> **WHAT IS EXPECTED**:
Each entry below is to be copied out exactly and in full.

> **DATASET ENTRIES**:
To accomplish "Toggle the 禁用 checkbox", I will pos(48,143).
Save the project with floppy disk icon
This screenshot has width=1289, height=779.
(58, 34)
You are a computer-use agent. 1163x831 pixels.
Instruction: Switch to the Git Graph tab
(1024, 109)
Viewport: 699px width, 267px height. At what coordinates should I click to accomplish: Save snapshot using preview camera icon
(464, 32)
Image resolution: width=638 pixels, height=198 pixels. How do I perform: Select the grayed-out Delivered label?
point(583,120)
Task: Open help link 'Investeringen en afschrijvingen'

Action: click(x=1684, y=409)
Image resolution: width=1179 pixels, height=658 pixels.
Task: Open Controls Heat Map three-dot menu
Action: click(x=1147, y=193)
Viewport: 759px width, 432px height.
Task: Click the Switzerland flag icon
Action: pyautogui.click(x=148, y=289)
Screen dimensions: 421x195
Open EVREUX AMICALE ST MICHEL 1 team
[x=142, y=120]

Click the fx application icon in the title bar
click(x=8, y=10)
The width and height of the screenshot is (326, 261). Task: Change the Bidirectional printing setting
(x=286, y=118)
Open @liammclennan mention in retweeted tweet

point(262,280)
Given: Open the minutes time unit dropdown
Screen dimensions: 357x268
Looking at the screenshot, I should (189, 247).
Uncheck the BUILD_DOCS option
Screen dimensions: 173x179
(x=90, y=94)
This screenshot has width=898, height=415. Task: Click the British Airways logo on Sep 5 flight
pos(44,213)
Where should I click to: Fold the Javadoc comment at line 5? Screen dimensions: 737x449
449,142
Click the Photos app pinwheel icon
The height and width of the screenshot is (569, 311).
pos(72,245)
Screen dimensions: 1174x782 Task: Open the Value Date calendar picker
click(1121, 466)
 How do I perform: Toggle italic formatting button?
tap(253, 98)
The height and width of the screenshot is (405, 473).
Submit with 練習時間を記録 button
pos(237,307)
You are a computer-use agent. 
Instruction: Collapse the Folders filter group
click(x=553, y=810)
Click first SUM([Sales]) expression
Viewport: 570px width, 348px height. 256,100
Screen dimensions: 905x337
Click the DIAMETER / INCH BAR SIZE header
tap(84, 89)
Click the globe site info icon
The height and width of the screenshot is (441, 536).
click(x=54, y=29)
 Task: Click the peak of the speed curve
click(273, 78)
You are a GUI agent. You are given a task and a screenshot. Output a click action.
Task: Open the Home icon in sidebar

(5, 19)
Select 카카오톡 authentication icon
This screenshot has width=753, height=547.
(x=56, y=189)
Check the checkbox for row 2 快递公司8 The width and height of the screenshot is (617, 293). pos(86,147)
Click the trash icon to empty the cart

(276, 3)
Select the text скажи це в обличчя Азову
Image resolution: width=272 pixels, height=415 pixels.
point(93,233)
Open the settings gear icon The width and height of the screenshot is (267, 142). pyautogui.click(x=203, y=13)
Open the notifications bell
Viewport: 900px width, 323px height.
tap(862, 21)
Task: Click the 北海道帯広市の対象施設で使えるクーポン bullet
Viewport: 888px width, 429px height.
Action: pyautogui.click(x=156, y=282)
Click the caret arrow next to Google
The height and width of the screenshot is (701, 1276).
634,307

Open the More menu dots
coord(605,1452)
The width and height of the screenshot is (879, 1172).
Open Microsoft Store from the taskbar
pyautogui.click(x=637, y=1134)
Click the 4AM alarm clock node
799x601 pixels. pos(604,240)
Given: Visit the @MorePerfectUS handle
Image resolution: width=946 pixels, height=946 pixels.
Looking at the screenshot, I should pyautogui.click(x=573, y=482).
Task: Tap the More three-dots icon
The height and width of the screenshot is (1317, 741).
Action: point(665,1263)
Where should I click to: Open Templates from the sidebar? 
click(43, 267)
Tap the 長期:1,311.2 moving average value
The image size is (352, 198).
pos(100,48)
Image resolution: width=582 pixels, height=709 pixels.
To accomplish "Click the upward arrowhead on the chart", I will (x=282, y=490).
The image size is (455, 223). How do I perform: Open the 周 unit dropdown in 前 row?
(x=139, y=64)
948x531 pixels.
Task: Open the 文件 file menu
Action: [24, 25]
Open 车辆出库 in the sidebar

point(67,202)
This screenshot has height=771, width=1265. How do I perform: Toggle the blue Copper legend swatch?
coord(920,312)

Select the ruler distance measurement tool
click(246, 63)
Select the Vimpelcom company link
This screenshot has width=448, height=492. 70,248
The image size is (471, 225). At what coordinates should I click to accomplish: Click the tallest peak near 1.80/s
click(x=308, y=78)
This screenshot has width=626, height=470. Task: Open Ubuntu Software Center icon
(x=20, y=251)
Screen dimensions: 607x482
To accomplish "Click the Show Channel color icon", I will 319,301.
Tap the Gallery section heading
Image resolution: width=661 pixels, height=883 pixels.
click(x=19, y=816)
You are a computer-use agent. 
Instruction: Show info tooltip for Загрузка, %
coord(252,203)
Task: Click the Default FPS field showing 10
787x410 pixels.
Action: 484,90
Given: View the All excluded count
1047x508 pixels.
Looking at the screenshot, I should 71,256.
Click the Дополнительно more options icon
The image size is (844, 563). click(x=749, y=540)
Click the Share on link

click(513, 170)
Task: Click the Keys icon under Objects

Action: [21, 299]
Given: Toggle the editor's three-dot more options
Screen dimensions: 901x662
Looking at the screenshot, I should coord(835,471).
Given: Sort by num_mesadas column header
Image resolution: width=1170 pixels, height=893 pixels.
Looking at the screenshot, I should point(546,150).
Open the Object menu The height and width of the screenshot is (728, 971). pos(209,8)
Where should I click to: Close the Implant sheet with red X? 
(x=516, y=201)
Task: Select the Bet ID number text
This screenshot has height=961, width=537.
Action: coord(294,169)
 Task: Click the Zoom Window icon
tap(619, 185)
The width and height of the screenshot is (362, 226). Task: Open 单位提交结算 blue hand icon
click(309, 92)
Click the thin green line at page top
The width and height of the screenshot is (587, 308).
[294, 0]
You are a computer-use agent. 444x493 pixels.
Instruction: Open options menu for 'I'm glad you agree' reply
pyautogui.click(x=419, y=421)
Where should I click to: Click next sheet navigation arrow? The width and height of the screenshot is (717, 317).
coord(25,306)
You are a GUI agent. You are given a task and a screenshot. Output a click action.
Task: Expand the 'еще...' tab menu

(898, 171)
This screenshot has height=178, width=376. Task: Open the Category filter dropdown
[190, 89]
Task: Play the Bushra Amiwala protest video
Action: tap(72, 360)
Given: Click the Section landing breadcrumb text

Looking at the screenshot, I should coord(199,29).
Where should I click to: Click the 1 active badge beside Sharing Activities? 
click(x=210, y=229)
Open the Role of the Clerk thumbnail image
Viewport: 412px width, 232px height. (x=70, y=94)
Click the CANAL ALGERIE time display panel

> **FINISHED TASK**:
To accomplish "Toggle the 禁用 checkbox", I will pos(48,143).
Save the project with floppy disk icon
This screenshot has width=1289, height=779.
(58, 34)
You are a computer-use agent. 1163x831 pixels.
Instruction: Switch to the Git Graph tab
(1024, 109)
Viewport: 699px width, 267px height. At what coordinates should I click to accomplish: Save snapshot using preview camera icon
(464, 32)
Image resolution: width=638 pixels, height=198 pixels. How do I perform: Select the grayed-out Delivered label?
point(583,120)
Task: Open help link 'Investeringen en afschrijvingen'

Action: click(x=1684, y=409)
Image resolution: width=1179 pixels, height=658 pixels.
Task: Open Controls Heat Map three-dot menu
Action: click(x=1147, y=193)
Viewport: 759px width, 432px height.
Task: Click the Switzerland flag icon
Action: pyautogui.click(x=148, y=289)
Screen dimensions: 421x195
Open EVREUX AMICALE ST MICHEL 1 team
[x=142, y=120]

Click the fx application icon in the title bar
click(x=8, y=10)
The width and height of the screenshot is (326, 261). Task: Change the Bidirectional printing setting
(x=286, y=118)
Open @liammclennan mention in retweeted tweet

point(262,280)
Given: Open the minutes time unit dropdown
Screen dimensions: 357x268
Looking at the screenshot, I should (189, 247).
Uncheck the BUILD_DOCS option
Screen dimensions: 173x179
(x=90, y=94)
This screenshot has width=898, height=415. Task: Click the British Airways logo on Sep 5 flight
pos(44,213)
Where should I click to: Fold the Javadoc comment at line 5? Screen dimensions: 737x449
449,142
Click the Photos app pinwheel icon
The height and width of the screenshot is (569, 311).
pos(72,245)
Screen dimensions: 1174x782 Task: Open the Value Date calendar picker
click(1121, 466)
 How do I perform: Toggle italic formatting button?
tap(253, 98)
The height and width of the screenshot is (405, 473).
Submit with 練習時間を記録 button
pos(237,307)
You are a computer-use agent. 
Instruction: Collapse the Folders filter group
click(x=553, y=810)
Click first SUM([Sales]) expression
Viewport: 570px width, 348px height. 256,100
Screen dimensions: 905x337
Click the DIAMETER / INCH BAR SIZE header
tap(84, 89)
Click the globe site info icon
The height and width of the screenshot is (441, 536).
click(x=54, y=29)
 Task: Click the peak of the speed curve
click(273, 78)
You are a GUI agent. You are given a task and a screenshot. Output a click action.
Task: Open the Home icon in sidebar

(5, 19)
Select 카카오톡 authentication icon
This screenshot has width=753, height=547.
(x=56, y=189)
Check the checkbox for row 2 快递公司8 The width and height of the screenshot is (617, 293). pos(86,147)
Click the trash icon to empty the cart

(276, 3)
Select the text скажи це в обличчя Азову
Image resolution: width=272 pixels, height=415 pixels.
point(93,233)
Open the settings gear icon The width and height of the screenshot is (267, 142). pyautogui.click(x=203, y=13)
Open the notifications bell
Viewport: 900px width, 323px height.
tap(862, 21)
Task: Click the 北海道帯広市の対象施設で使えるクーポン bullet
Viewport: 888px width, 429px height.
Action: pyautogui.click(x=156, y=282)
Click the caret arrow next to Google
The height and width of the screenshot is (701, 1276).
634,307

Open the More menu dots
coord(605,1452)
The width and height of the screenshot is (879, 1172).
Open Microsoft Store from the taskbar
pyautogui.click(x=637, y=1134)
Click the 4AM alarm clock node
799x601 pixels. pos(604,240)
Given: Visit the @MorePerfectUS handle
Image resolution: width=946 pixels, height=946 pixels.
Looking at the screenshot, I should pyautogui.click(x=573, y=482).
Task: Tap the More three-dots icon
The height and width of the screenshot is (1317, 741).
Action: point(665,1263)
Where should I click to: Open Templates from the sidebar? 
click(43, 267)
Tap the 長期:1,311.2 moving average value
The image size is (352, 198).
pos(100,48)
Image resolution: width=582 pixels, height=709 pixels.
To accomplish "Click the upward arrowhead on the chart", I will (x=282, y=490).
The image size is (455, 223). How do I perform: Open the 周 unit dropdown in 前 row?
(x=139, y=64)
948x531 pixels.
Task: Open the 文件 file menu
Action: [24, 25]
Open 车辆出库 in the sidebar

point(67,202)
This screenshot has height=771, width=1265. How do I perform: Toggle the blue Copper legend swatch?
coord(920,312)

Select the ruler distance measurement tool
click(246, 63)
Select the Vimpelcom company link
This screenshot has width=448, height=492. 70,248
The image size is (471, 225). At what coordinates should I click to accomplish: Click the tallest peak near 1.80/s
click(x=308, y=78)
This screenshot has width=626, height=470. Task: Open Ubuntu Software Center icon
(x=20, y=251)
Screen dimensions: 607x482
To accomplish "Click the Show Channel color icon", I will 319,301.
Tap the Gallery section heading
Image resolution: width=661 pixels, height=883 pixels.
click(x=19, y=816)
You are a computer-use agent. 
Instruction: Show info tooltip for Загрузка, %
coord(252,203)
Task: Click the Default FPS field showing 10
787x410 pixels.
Action: 484,90
Given: View the All excluded count
1047x508 pixels.
Looking at the screenshot, I should 71,256.
Click the Дополнительно more options icon
The image size is (844, 563). click(x=749, y=540)
Click the Share on link

click(513, 170)
Task: Click the Keys icon under Objects

Action: [21, 299]
Given: Toggle the editor's three-dot more options
Screen dimensions: 901x662
Looking at the screenshot, I should coord(835,471).
Given: Sort by num_mesadas column header
Image resolution: width=1170 pixels, height=893 pixels.
Looking at the screenshot, I should point(546,150).
Open the Object menu The height and width of the screenshot is (728, 971). pos(209,8)
Where should I click to: Close the Implant sheet with red X? 
(x=516, y=201)
Task: Select the Bet ID number text
This screenshot has height=961, width=537.
Action: coord(294,169)
 Task: Click the Zoom Window icon
tap(619, 185)
The width and height of the screenshot is (362, 226). Task: Open 单位提交结算 blue hand icon
click(309, 92)
Click the thin green line at page top
The width and height of the screenshot is (587, 308).
[294, 0]
You are a computer-use agent. 444x493 pixels.
Instruction: Open options menu for 'I'm glad you agree' reply
pyautogui.click(x=419, y=421)
Where should I click to: Click next sheet navigation arrow? The width and height of the screenshot is (717, 317).
coord(25,306)
You are a GUI agent. You are given a task and a screenshot. Output a click action.
Task: Expand the 'еще...' tab menu

(898, 171)
This screenshot has height=178, width=376. Task: Open the Category filter dropdown
[190, 89]
Task: Play the Bushra Amiwala protest video
Action: tap(72, 360)
Given: Click the Section landing breadcrumb text

Looking at the screenshot, I should coord(199,29).
Where should I click to: Click the 1 active badge beside Sharing Activities? 
click(x=210, y=229)
Open the Role of the Clerk thumbnail image
Viewport: 412px width, 232px height. (x=70, y=94)
Click the CANAL ALGERIE time display panel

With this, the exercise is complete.